We really need to keep our emotions in check and do solid research before going off all half-cocked. So many on our side immediately jump to "how dare they!" and shoot themselves in the foot. The key to fighting mini-tyrants is to accept nothing they say at face value and to know the law better than them. We win with knowledge, not emotion.
Good for you, Jeff. You are exactly right.
It's not enough to cite "Muh freedumb." You have to let them know that you know your legal rights and will enforce them if necessary. (I used to practice employment law, way back in the day so I know the law and the references to cite.)
In one of the REs we wrote, we attached a religious exemption from our priest who attested to the fact that we belonged to the parish, that we had the right as Catholics and indeed as American citizens, to be free from religious discrimination in the practice of our religion, and that as Catholics, we could not be forced to violate those principles.
BUT, you are absolutely correct that under CRA, you do not need to belong to any church or specific religion. Your say-so and genuine belief is enough to enforce your right.
Similar story except no letter from a priest. I specifically cited my religious objections (primarily, but not only, the use of fetal stem cells derived from abortion) with supporting scriptural references. I told them where we attend church and that the bible is the basis of all of our decisions. I rejected the request for a letter of support on the doctrine of "priesthood of believers" and "soul competency" with scriptural references. I'm accountable to God for this decision not another man.
What they were trying to do with the letter of support request was to turn this into the theological equivalent of a doctor's note. However the CRA of 1964 and the ADA of 1990 are not interchangeable (despite their efforts to conflate them). I don't need an "expert" to attest that I actually believe what I claim like proving a medical condition. The case law is clear on this but they count on people's ignorance when making these requests (a common bureaucratic tactic). People will give up as it's too much trouble rather than rejecting the request outright as not required under the law.

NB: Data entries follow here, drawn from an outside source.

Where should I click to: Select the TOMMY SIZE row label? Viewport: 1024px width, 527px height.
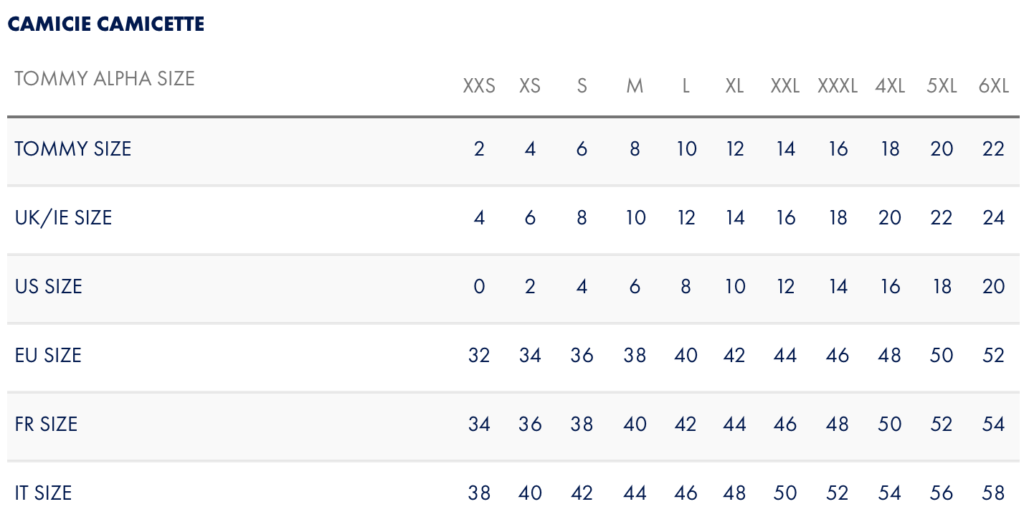pos(72,149)
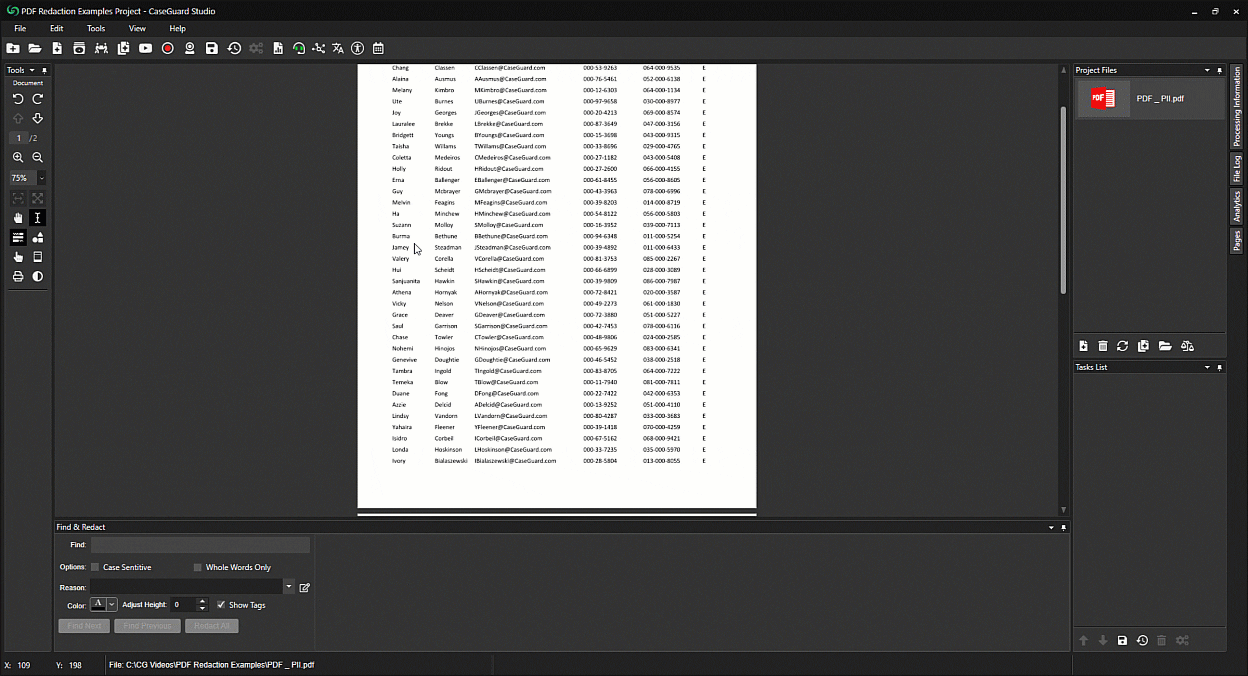1248x676 pixels.
Task: Delete a file using the trash icon
Action: click(1103, 346)
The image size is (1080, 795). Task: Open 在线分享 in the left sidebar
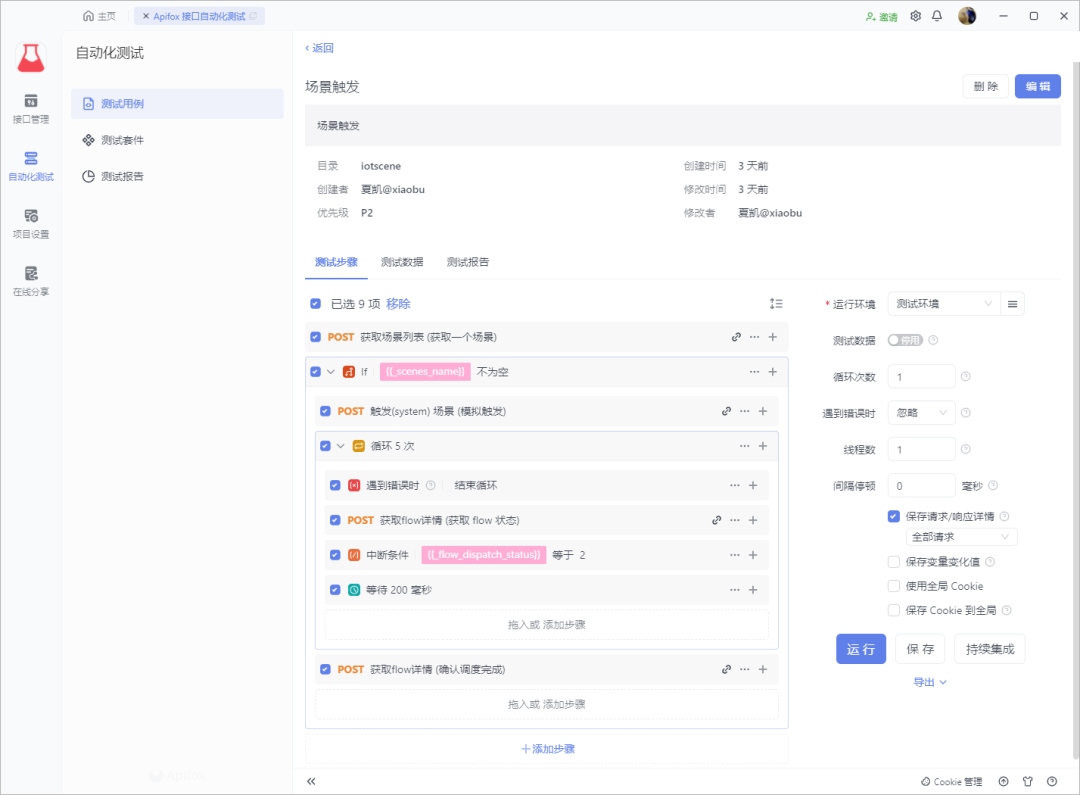pos(30,280)
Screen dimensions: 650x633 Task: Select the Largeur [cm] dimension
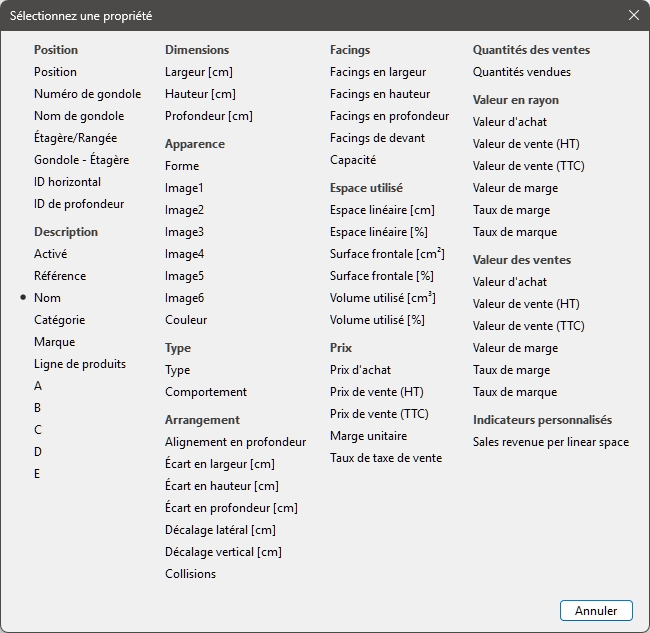coord(200,72)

Like I said, knowledge not emotion is the key.
We went with the religious exemption, but my spouse's coworker believed the shots were dangerous, but that as a lapsed Catholic he couldn't claim a religious reason. So he caved and got the shots. Basically, the argument we wondered about was if we should be standing for people like him and saying, religious or otherwise, no one should be coerced to inject something harmful into their body. Again, we did decide on religious exemption, but we also felt we shouldn't even need to. So I get having different perspectives on this.